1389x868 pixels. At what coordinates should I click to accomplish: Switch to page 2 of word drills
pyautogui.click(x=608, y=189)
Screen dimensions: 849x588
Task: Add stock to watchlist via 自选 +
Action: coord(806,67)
--*--
» Problem to work on:
Reproduce every one of the records above verbatim, line for line, with no changes.

» Result of this task:
1389x868 pixels. At what coordinates should I click to accomplish: Switch to page 2 of word drills
pyautogui.click(x=608, y=189)
Screen dimensions: 849x588
Task: Add stock to watchlist via 自选 +
Action: coord(806,67)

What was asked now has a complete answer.